§ Task description:
Once the line with "The height and width of the screenshot is (1857, 1664)." is found in the entries below, print it and each following line exactly, stopping after the line with "Click lower Transformer section preset icon"; print nothing else.

** Dataset content follows **

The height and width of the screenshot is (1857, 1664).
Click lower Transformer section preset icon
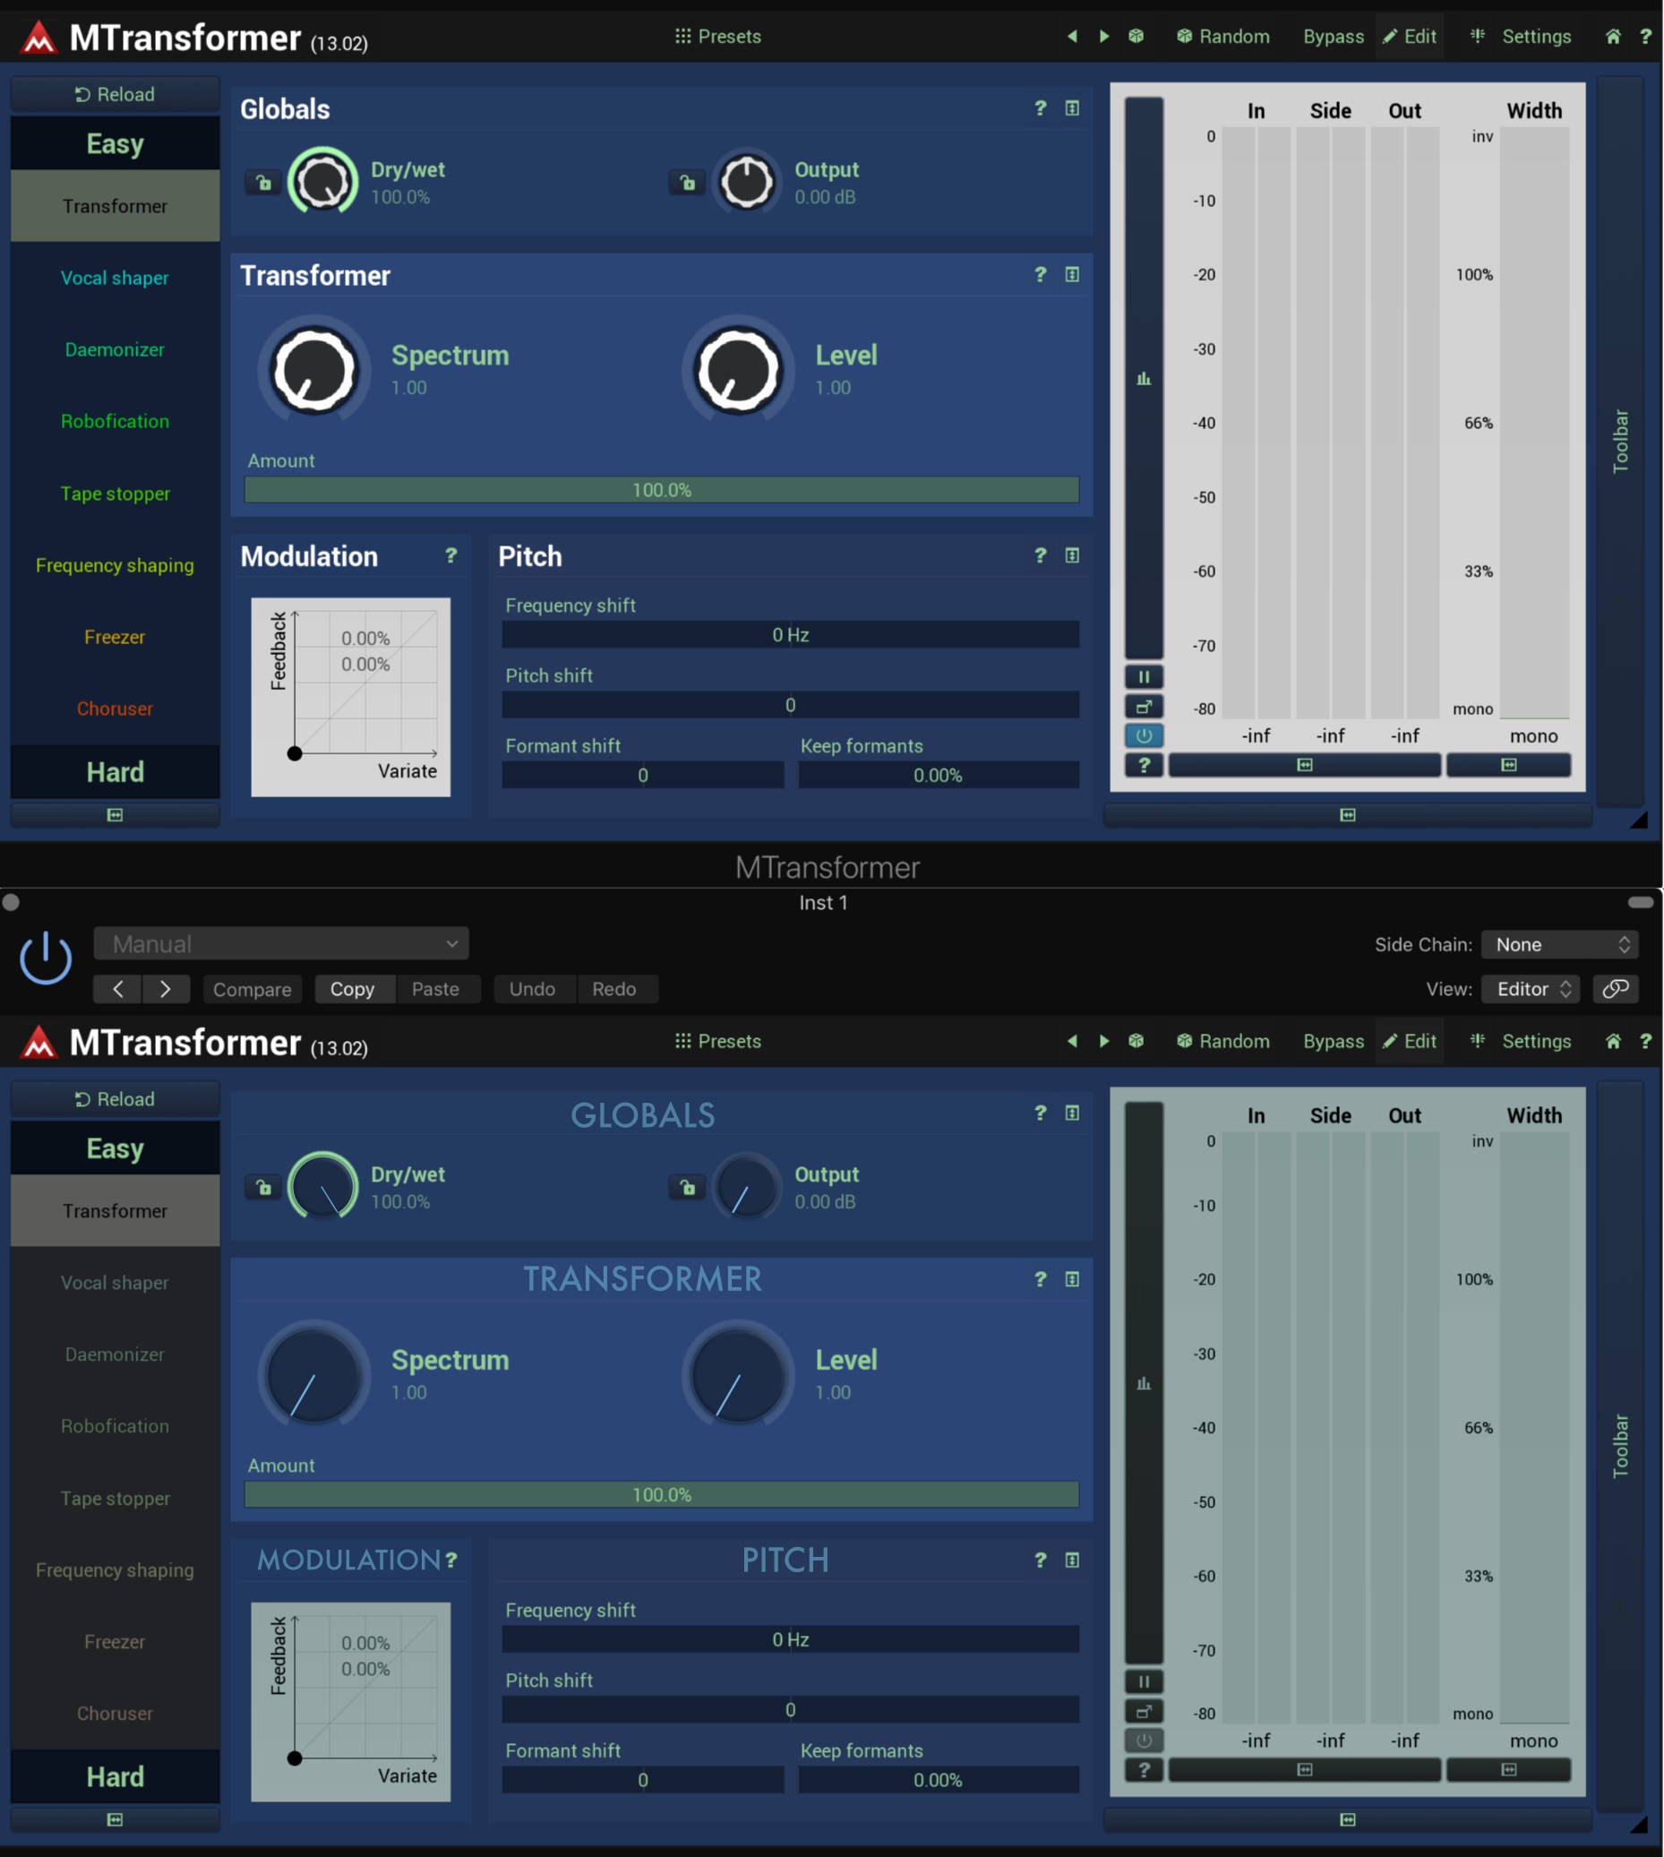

** End of Dataset content **
** Dataset content follows **

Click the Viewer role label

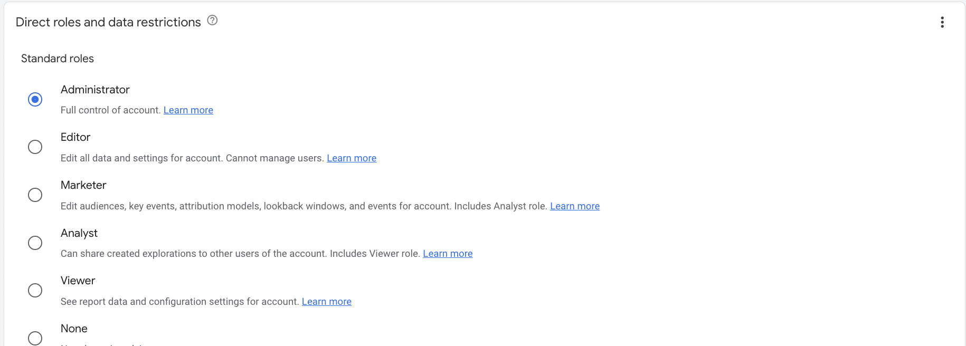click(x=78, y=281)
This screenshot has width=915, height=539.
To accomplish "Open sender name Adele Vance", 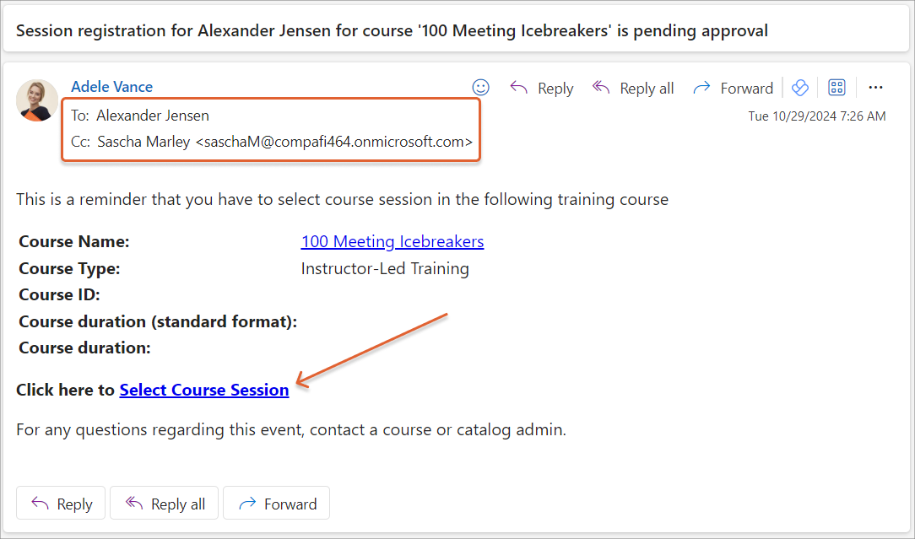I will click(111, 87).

** End of Dataset content **
** Dataset content follows **

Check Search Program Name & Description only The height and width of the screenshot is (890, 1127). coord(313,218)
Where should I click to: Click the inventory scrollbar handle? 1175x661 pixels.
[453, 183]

** End of Dataset content **

§ Output for this exercise:
The height and width of the screenshot is (1857, 1664).
Click lower Transformer section preset icon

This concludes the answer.